The New Rules of Grandparenthood

First, let’s establish one important thing: I do NOT wear a babushka. Nor do I have plans to do so. Same with a cardigan.

But I am a grandmother (aka nana). I do not like to be referred to as a GlamMa. 

My older daughter just happens to have kids — two in fact. I just spent a week with them and realized that no one has really defined the role of the new grandmother/grandfather. Facebook is now filling up with pictures of my friends holding babies.

We are the new generation of grandparents. What does that mean? How can we add value to our kids’ and grandkids’ lives? 

Unlike my own Nana Molly, I do not show up to see my grandchildren wearing dressy clothes and toting a box of homemade cookies. I wear a tee shirt, fully prepared to be spit up on at times. I help with the laundry and dishes and buy toys and useful household items on Amazon. I wake up every day and learned the potty drill. I even sew Halloween costumes. A working mother in the 1980s, I’m now a working grandmother in the 2000’s. 

Grandparents are known for “spoiling” their grandkids and I do that sometimes too. “Video!” my 2-year old grand-girl requests, and I sometimes break the rules of screen time and sneak in an extra YouTube presentation of “Wheels on the Bus.” or a monotonous 10- minute cartoon in which cars just drive in and out of different color garages.

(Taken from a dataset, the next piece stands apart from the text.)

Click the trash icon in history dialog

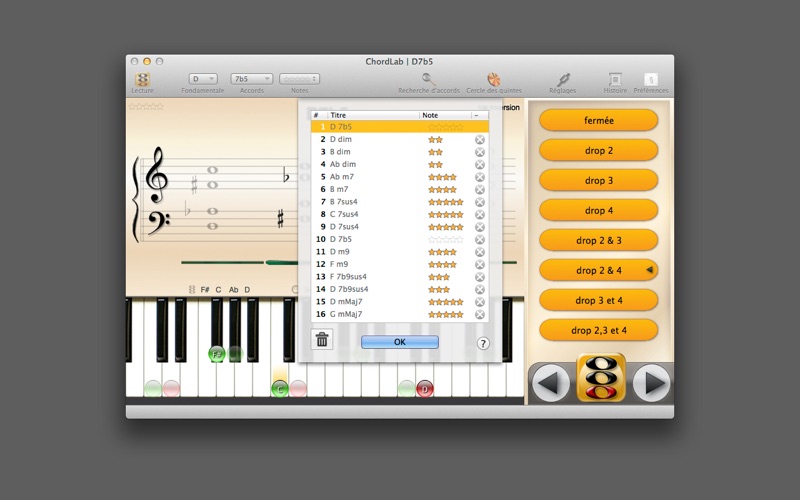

She stared like a zombie at my phone, making me realize that my daughter’s rules about technology are probably valid ones.

I let her dump my box of hair accessories out and wear the ponytail holders as bracelets. I let her eat some of my chocolate chip protein bar at breakfast, but realized I didn’t want to be responsible for causing a sugar addiction, so that was a one-time thing. I did, however, make her peanut butter and honey sandwiches most days. 

It’s pretty exhausting. Sometimes I’m not on my game. My grandson (who is just learning to sit) toppled over on my watch because my reflexes aren’t what they once were. But I don’t think anyone was scarred for life.

Just as working mothers admit to each other that they enjoy business trips because they get to spend a couple of selfish nights alone, as a working grandmother I’m now admitting that although I truly adore my grandbabies, I was happy to return to adulting, savoring my first post-nana martini at a Manhattan bar and having uninterrupted conversations and sleep. 

Does that make me a bad nana or just an honest woman who has raised two kids while working full-time and is finally enjoying a little bit of empty nesthood? I would argue the latter. 

Working mother guilt was bad enough. Let’s not torture ourselves with nana guilt too. We do what we can, when we can, as best we can…babushka and cookies be damned!